A review by rachel_abby_reads
The Tower of Shadows by Drew C. Bowling

1.0

This book is a reminder that a book can be inoffensive (in terms of sex and language) and still be bad. Bad. The cover jacket says "fast-paced" and "action packed" and the dust jacket describes a conflict between two brothers.

The book follows several characters with varying degrees of closeness: Wren and his daughter Kayla, Corin (victim brother) and his friend Dusty, and wizard's apprentice Adriel (Adrien?). They are being chased hither and yon by assassins hired by Corin's brother, and oh, yeah, there are demons and weird covens, but none of them have much to do with the story. There is some weird back story that causes Wren great angst that is never addressed or apparently relevant, and these people really only get anything approximating rest towards the end of the book, when the "heroes" get split up and have a four day ride to the tower for the final confrontation.
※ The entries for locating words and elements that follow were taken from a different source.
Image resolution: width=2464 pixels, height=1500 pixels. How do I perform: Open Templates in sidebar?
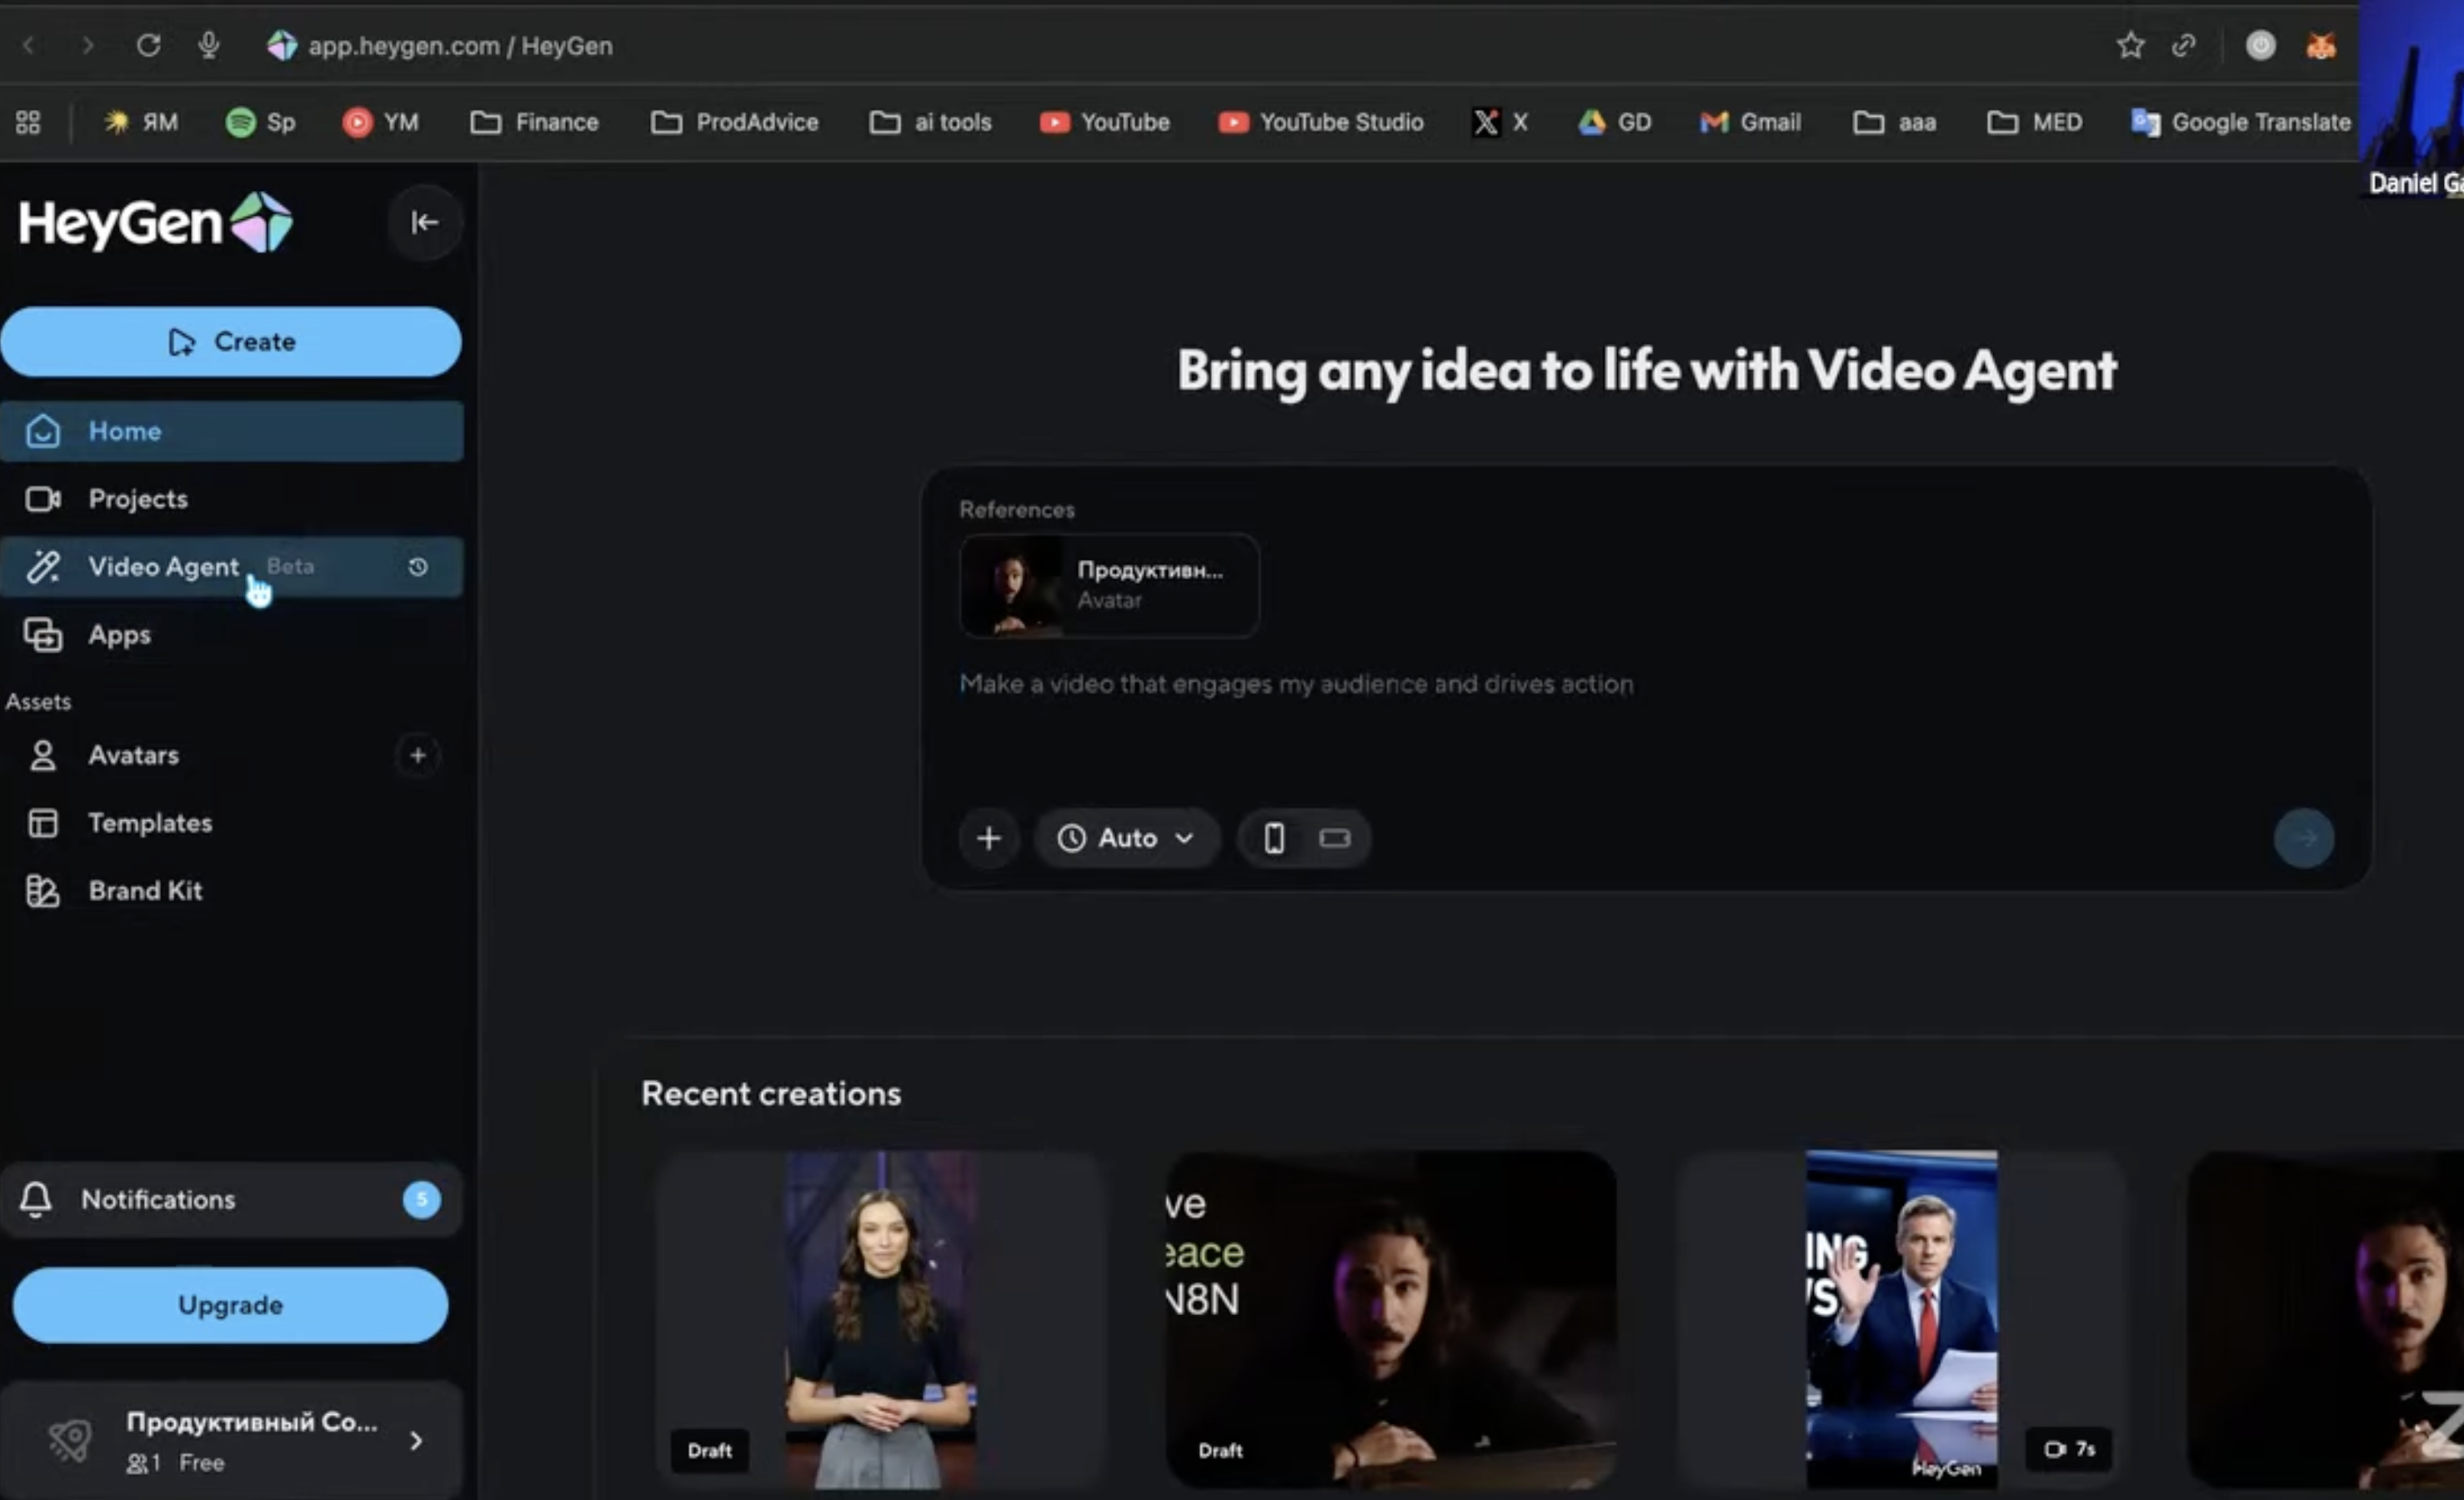150,823
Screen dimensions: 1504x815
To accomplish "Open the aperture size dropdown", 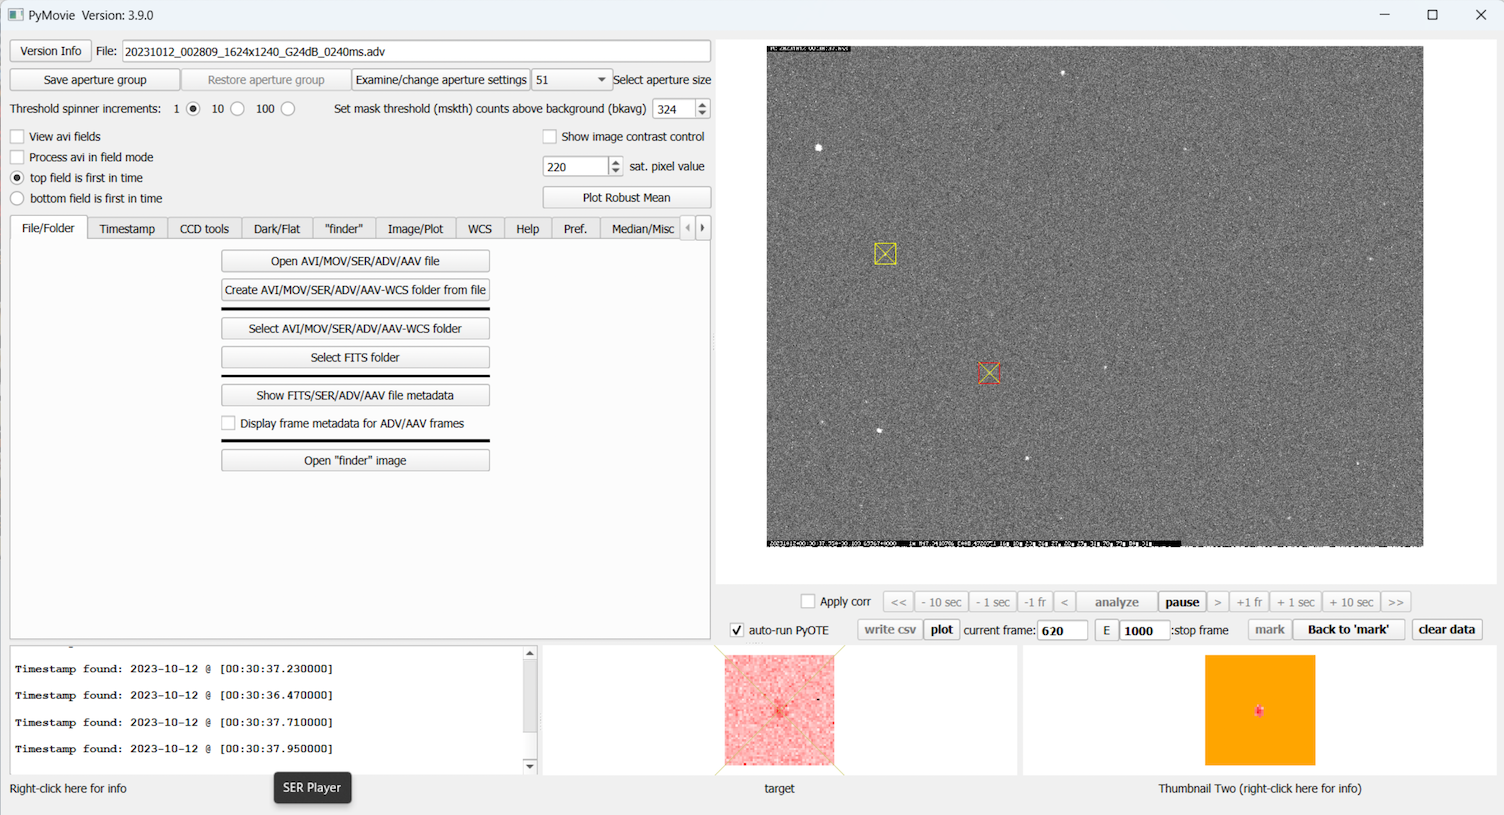I will tap(571, 80).
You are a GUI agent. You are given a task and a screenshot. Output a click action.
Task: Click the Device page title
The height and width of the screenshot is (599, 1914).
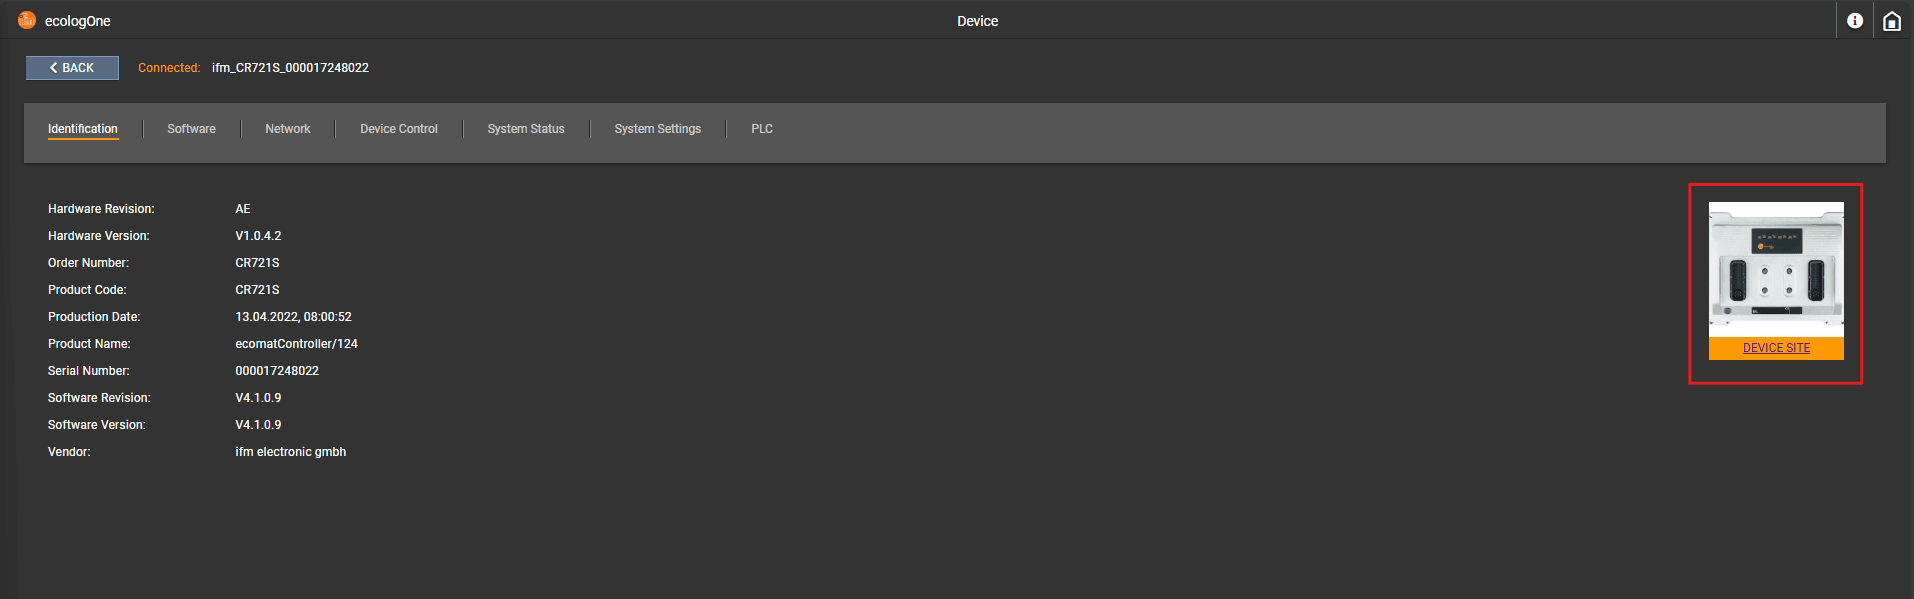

1) There is no reason to care about any of these characters. They are all flat, they are all dull.
2) The main conflict, the "why" of the novel, is that Brother A wants to bring a demon into the world to destroy it, and needs the blood of Brother B to bind/summon it. Brother A is in for a page or two at the beginning, and 5(?) pages at the end. For the rest, he has a gang of assassins with an infinitely renewable supply of henchmen to chase Brother B and assorted other tag-ons.
3) (This is stupid I have to include it.) Brother B (17 years old!) manages to escape from bad guys and ride out 30 min ahead of experienced warrior Wren. What kind of crappy warrior is this guy that he can't catch up with him for 5 days?

I've always wanted to write my own novel, to tell some story that is loved and shared. I never have, and I suspect that it's because ultimately I would write something as hackneyed and cliched as this stupid thing. As irritating as it was, I'm even more irritated with myself for finishing it.

In short: clean does not equal good.